Gam, Gallery of Modern Art, Turin
From 14 March to 12 July 2015
[box type=”shadow” ]”When I know your soul, I will paint your eyes”. A. Modigliani.
“We forgive – post mortem- the extravagance and immorality of artist because they are extraordinary people, from a different human species” (Jeanne Modigliani in “Modigliani, my father” – Abscondita editions).[/box]
The GAM of Turin dedicates an exhibition to Monparnasse Prince, “Modigliani and the Parisian Bohème”. The artist is celebrated with about 90 works, 60 of this are masterpieces highly recommended by the curator Jean-Michel Bouhours, on loan by Musée National d’Art Moderne-Centre Pompidou and the others come from important private and public European collections, all showing the creative passion of that period. Enchanting portraits of lovers, friends and merchants, together with drawings and sculptures present the extravagant and dandy artist Amedeo Modiglian. The first work shown is Head of Red hair Woman, supreme synthesis of the famous “Modigliani Style”.
Modigliani nonetheless found favor with his maestro Micheli (educated by Giovanni Fattori), who referred to him as “Superman”, a pet name reflecting the fact that Modigliani was not only quite adept at his art, but also that he regularly quoted from Nietzsche’s “Thus Spoke Zarathustra”.

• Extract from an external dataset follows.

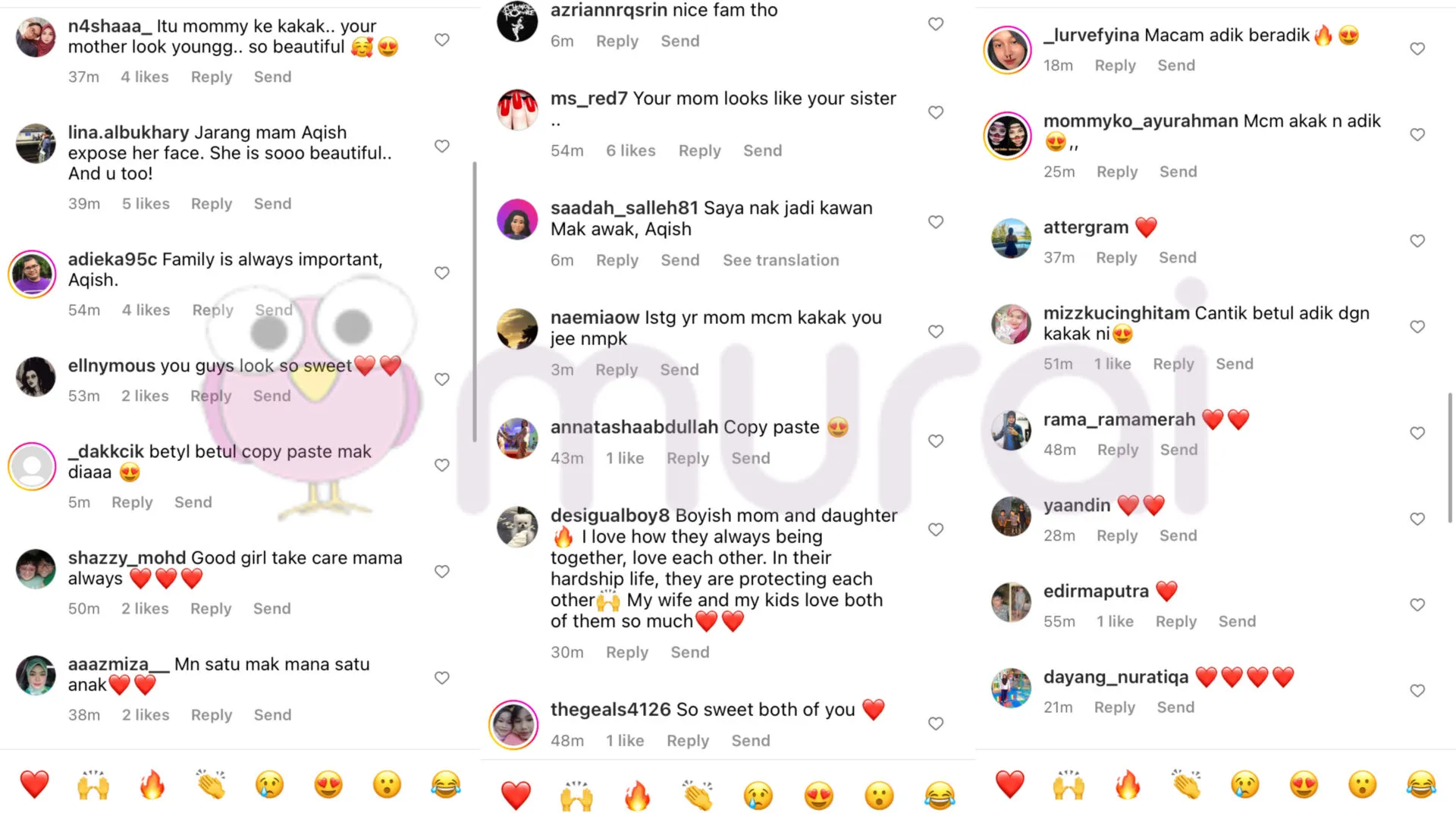1456x819 pixels.
Task: Select heart-eyes emoji in left emoji bar
Action: tap(328, 785)
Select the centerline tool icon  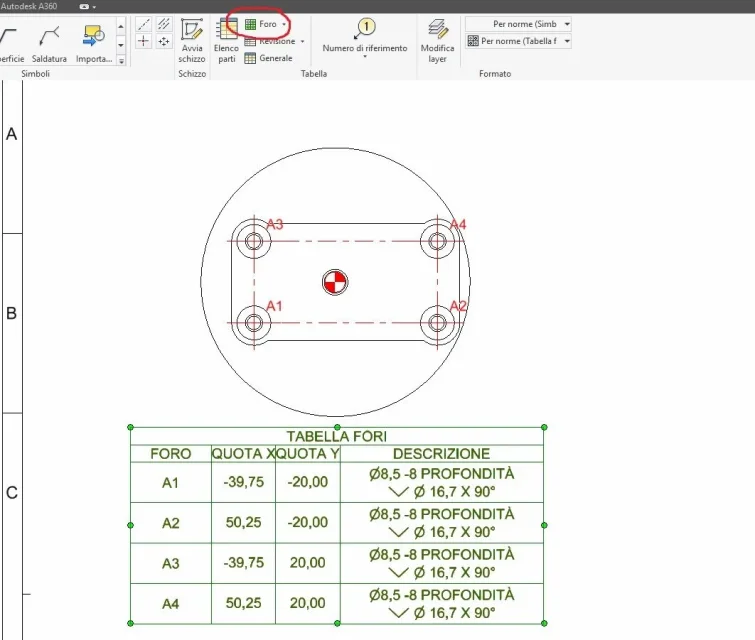point(143,24)
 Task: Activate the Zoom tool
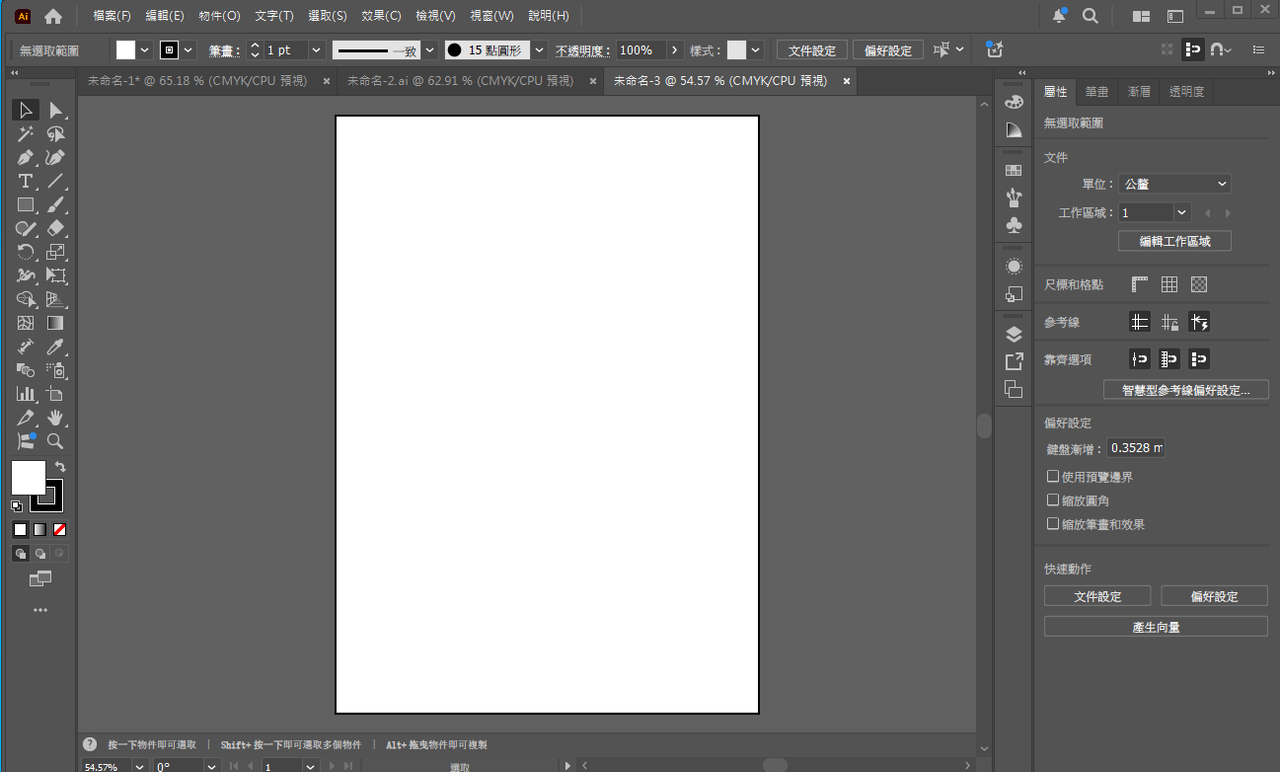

He born in Livorno, attended first the Academy of Art in Florence than in Venice: here he discovered the French art and the impressionism world and dedicated himself to sculpture.
At the beginning of XX Century Paris was a multicultural and polyglot city, having a blazing era: trends, costumes and different movements, they born and fade in a flash. Amedeo Modigliani (1884-1921 ) was born in a Jewish family, suffered tuberculosis during his childhood, and hold his live to Paris from 1906: first he settled in Montmartre then in Montparnase. A tormented life: he was found during the dawn, collapsed in a Montmartre street, drunk on wine.
For sure he would not stop drinking, in the same way he would not stop painting, with his passion and fury, like who does not want to loose time. That’s why Modigliani started to be the romanticize character Modì, with a licentious life, perfect embody of romanticism, damned heroes that dissipates everything. Defined by expressive portraits, where sensual women has a long neck, full of beauty, the women that he wants to show not by their body but in their soul.
Shy and impossible, reserved with improvise flares up, tormented by his work, incapable to communicate with merchants and with a life of a tramp, always searching for a place to crash, these are the factor that influenced his paranoid state of mind, the emotion that nourish his art.
The patron Paul Alexandre believed in him and presented the artist to the parisian artistic world: the Polish poet Léopold Zborowski encouraged Modigliani too and sponsored an exhibition for him in 1917 at the Gallerie Berthe Weil.
Modì has some trouble with the police chief of Paris for his works “Reclining Nude”. They created scandal, clamor, nobody bought the paintings and he was forced to shut down the exhibition after few hours from the opening.
The exhibition is divided into five sections. The first one is dedicated to his personal style in portraits, with works depicting friends, artists, lovers and merchants, like Jeanne Hébuterne, Portrait of Soutine, Young boy with Red Hair or portraits of Andrè Derain and the Italian painter Giovanni Fattori.
The second section is dedicated to sculpture and Amedeo’s masterpieces. There are shown also some wonderful works of Constantin Brancusi, the great sculpture that opened his atelier to Modigliani and taught him how to shape curves and harmonic anatomic shapes like in his Princess X, interpreted by Brancusi like a votive penis and Mademoiselle Pogany III looking like two heads talking to each other, with eyes without pupils, inspired by Oceanic and African art.
The Parisian Boheme, artists hanging out in cafè or bordello are displayed in the third section with works of Chaim Soutine, a painting of Marc Chagall, two landscapes of Maurice Utrillo, alongside with other famous artists at that time.
Cubism is the theme of the fourth exhibition dedicated area, displaying works of Gino Severini, Pablo Picasso, Juan Gris, Louis Marcoussis e Léopold Survage.
The closing section is entitle “New Humanism in Paris School” and offer to visitors the charming Portrait of Dédie, side by side with some gorgeous paintings of Marc Chagall, Max Jacob, Sonia Delaunay e Susanne Valadon.